— What the task asks —
If a record below holds a picture, leave the picture out and copy the rest exactly.

[Stored items from a collection]
•••
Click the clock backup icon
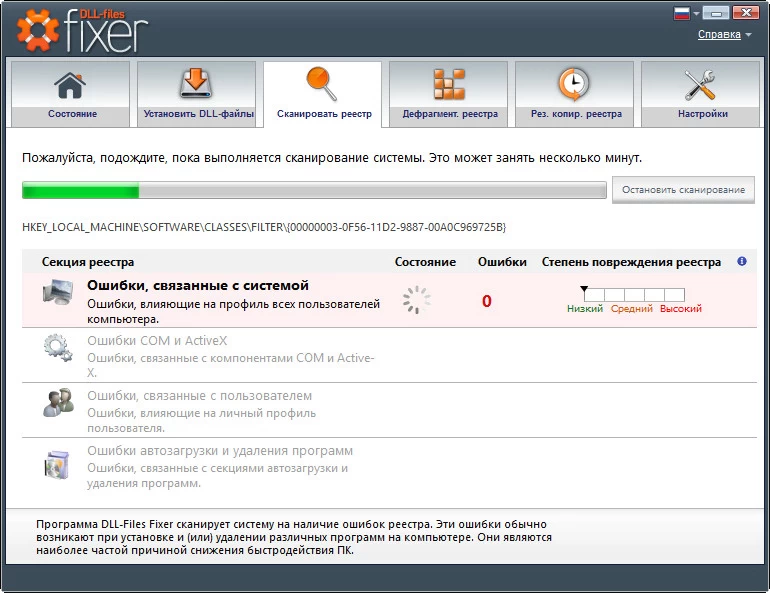 [575, 84]
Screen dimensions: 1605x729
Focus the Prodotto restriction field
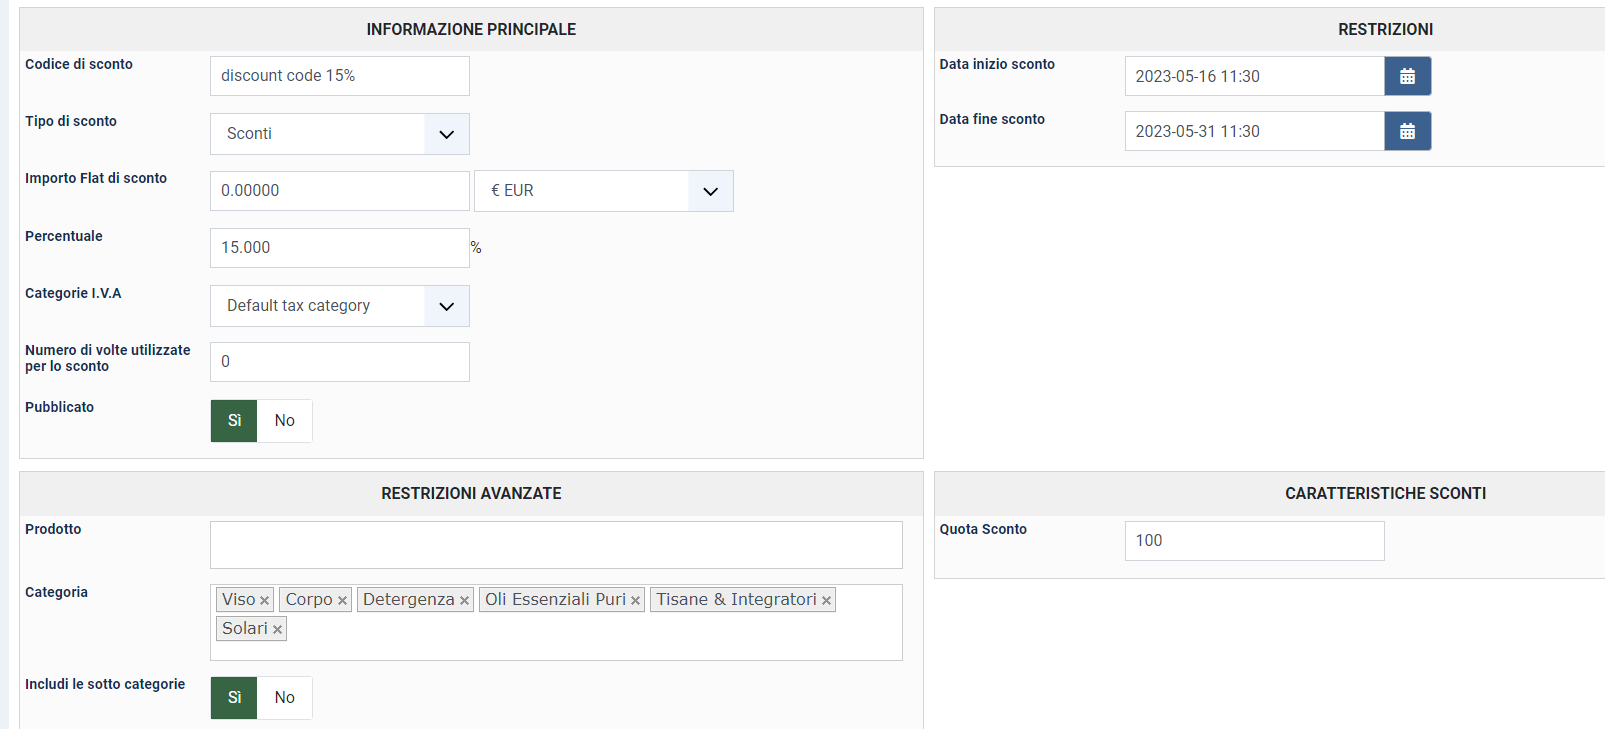pyautogui.click(x=556, y=545)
•••
— Task result —
Click the clock backup icon
 [575, 84]
Screen dimensions: 1605x729
Focus the Prodotto restriction field
pyautogui.click(x=556, y=545)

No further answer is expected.